None of this may be relevant, but I'm curious what your use case is. I use TTS very extensively to consume media and have my preferences. None of them are open source, but as far as I know all operate locally, though they're baked into other programs like screen readers and ebook readers.

I prefer older more robotic voices because they remain intelligible at high speed. Eloquence is a favorite, as are the older Apple voices like Fred and Ralph. I think it has gone by other names but TruVoice (spacing and capitalization may vary) is also up there. It was semi popular during the surreal meme era. Another memetic synth that's a little before my time but I quite enjoy is DECTalk (AKA the Moonbase Alpha voice). I believe Vocalizer was responsible for the OG Siri voice Samantha and that one's a more human voice that's still serviceable at high speeds.

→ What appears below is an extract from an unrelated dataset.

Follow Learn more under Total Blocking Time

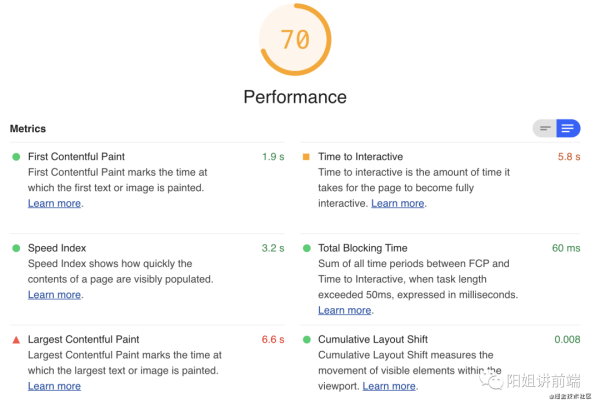tap(345, 310)
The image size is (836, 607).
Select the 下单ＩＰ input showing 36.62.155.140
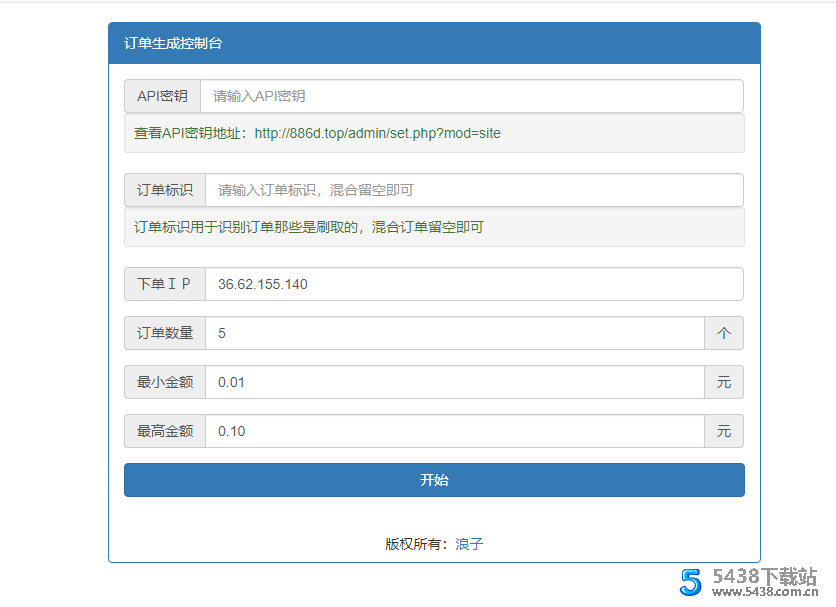[470, 284]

[–] KarlLimbo@lemmy.world 1 points 1 week ago (1 children)

my use case is that n8n sshs into a remote machine with low specs and a connected speaker to read out information sent from n8n so i can do stuff like: pico2wave -l de-DE -w /tmp/warn.wav "Es ist {{ $json.Hour }} Uhr." && aplay /tmp/warn.wav And as you might have guess by now german language would be appreciated. I'm not going to run any additional docker containers for voice generation or invoke remote services. also the speaker is as dirt cheap as the rest of the setup so any output from espeak was basically killing my eardrums.

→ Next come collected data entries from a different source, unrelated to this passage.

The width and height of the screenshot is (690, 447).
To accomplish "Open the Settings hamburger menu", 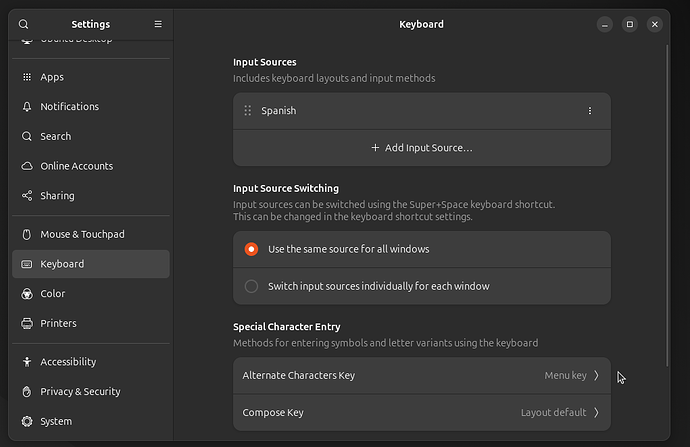I will [x=157, y=24].
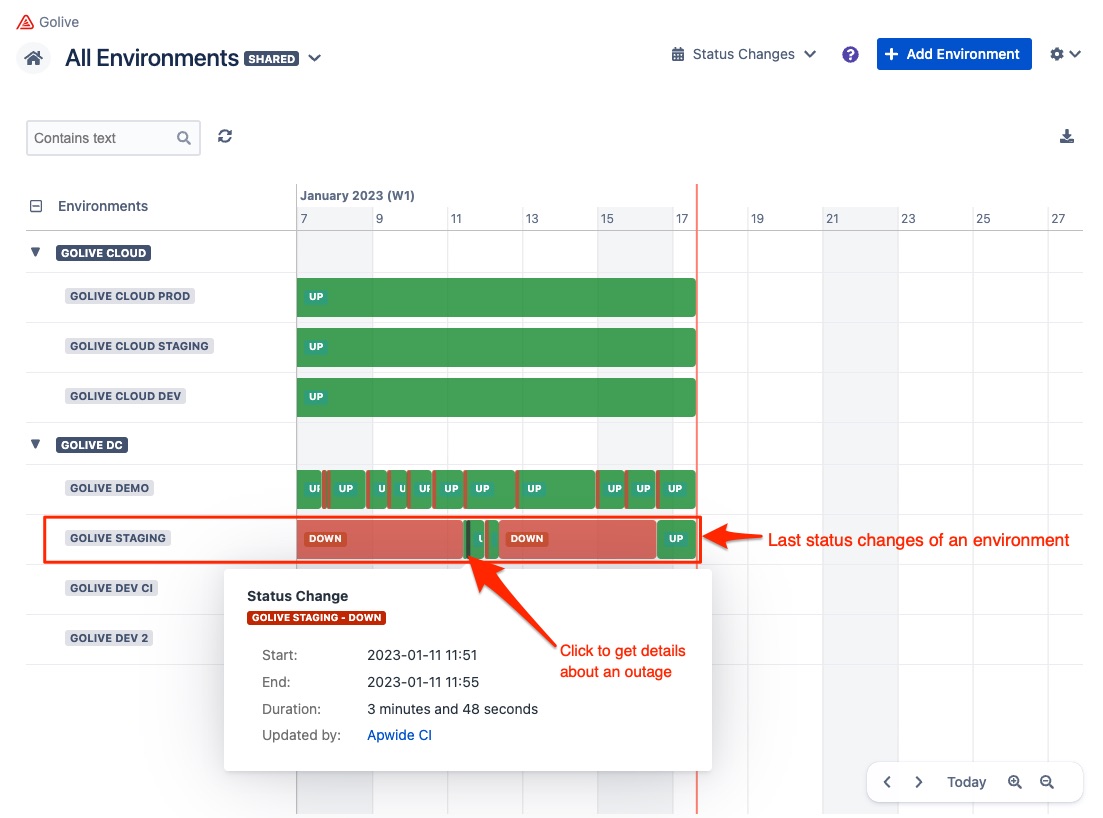Collapse the GOLIVE CLOUD category

click(x=36, y=252)
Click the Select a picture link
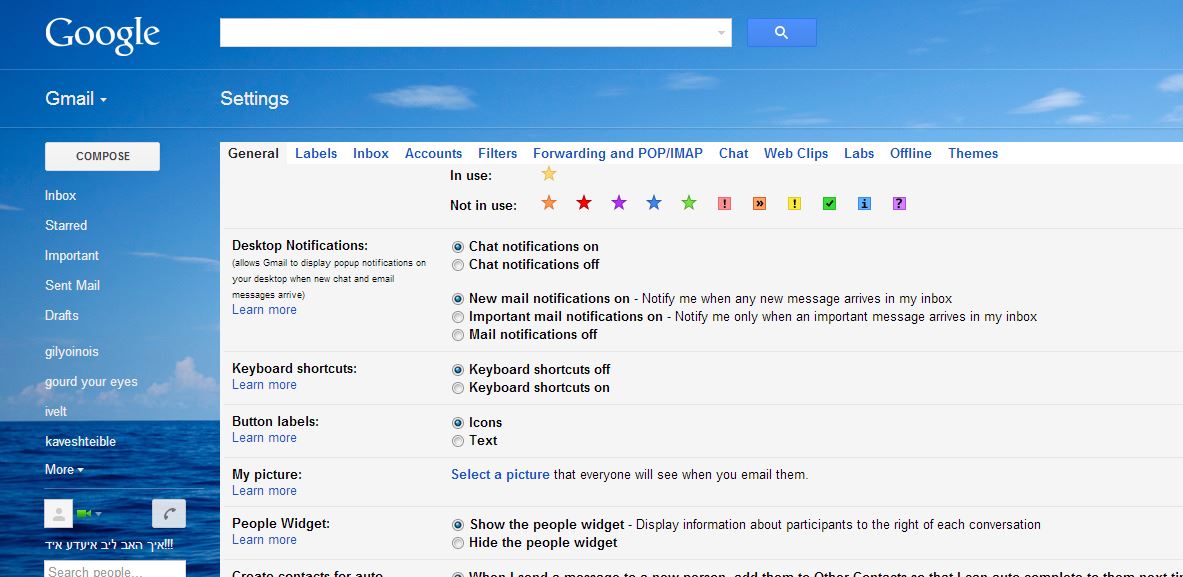Screen dimensions: 1183x577 point(500,474)
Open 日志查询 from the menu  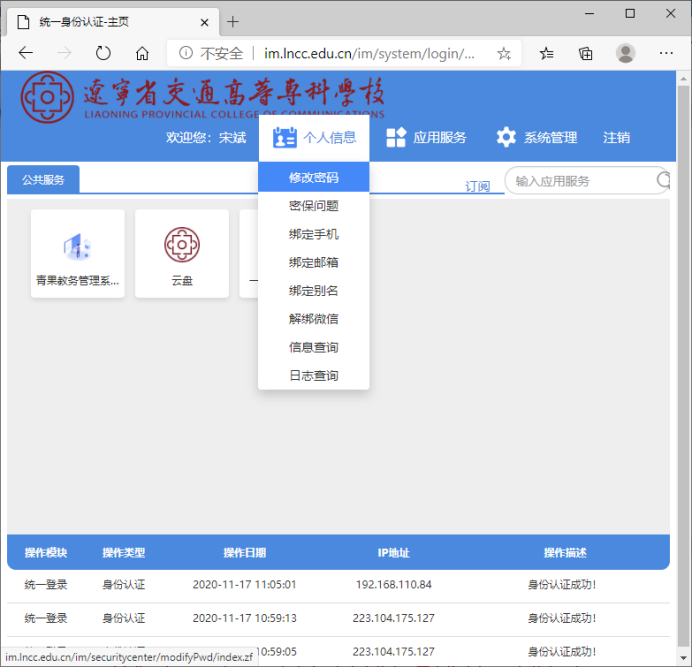(313, 375)
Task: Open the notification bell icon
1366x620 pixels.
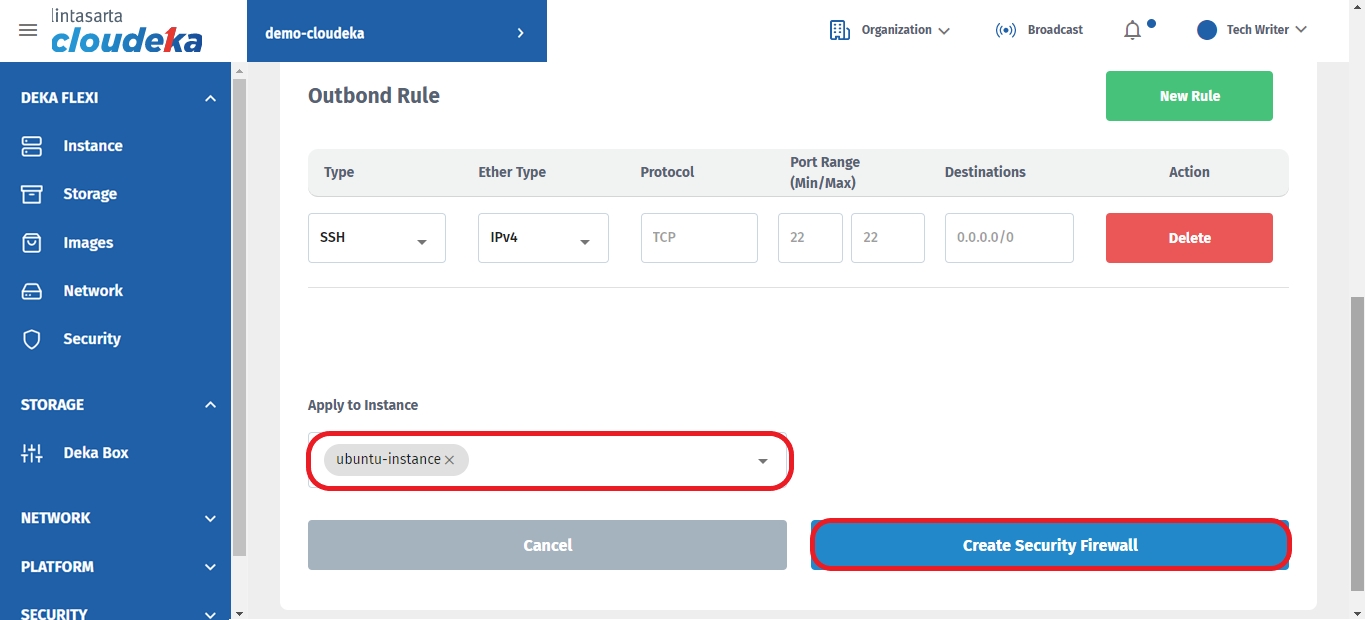Action: coord(1132,30)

[–] early_riser@lemmy.world 1 points 1 week ago (1 children)

I'm fairly confident espeak is all you're going to get that's FOSS, local, and with any non English support. Yes every espeak language sounds like a Brittish guy badly pronouncing that language, and this includes the American English voice as well.

[–] KarlLimbo@lemmy.world 3 points 1 week ago

@ikidd@lemmy.world pointed me to piperTTS and i ended up with a python virtual enviroment, pip install piper-tts and de_DE-thorsten-high.onnx+json to be able to run echo "{{ $json.state}}" | piper -m ./de_DE-thorsten-high.onnx -f voice.wav && aplay voice.wav

and indeed that sounds much better than pico and espeak

[–] eodur@piefed.social 3 points 2 weeks ago

It really depends on what you want to do with it. I run wyoming-piper as part of my Home Assistant deployment and its been rock solid. The Wyoming protocol is pretty well documented too, so you should be able to integrate with it pretty easily.

[–] NarrativeBear@lemmy.world 3 points 2 weeks ago* (last edited 2 weeks ago)

Faster Whisper could be a option, there is various GUI options available as well.

https://github.com/SYSTRAN/faster-whisper

And if you are looking for something that you can "just install", I recommend balabolka. The voices are natural and you can use some of the windows built in voices to make it more natural.

https://www.cross-plus-a.com/balabolka.htm

Make Azure natural TTS voices accessible to any SAPI 5-compatible application.

https://github.com/gexgd0419/NaturalVoiceSAPIAdapter

[–] just_another_person@lemmy.world -1 points 2 weeks ago

Not sure what you're asking here, but are you talking about the voice part, the TTS pat, or the interaction?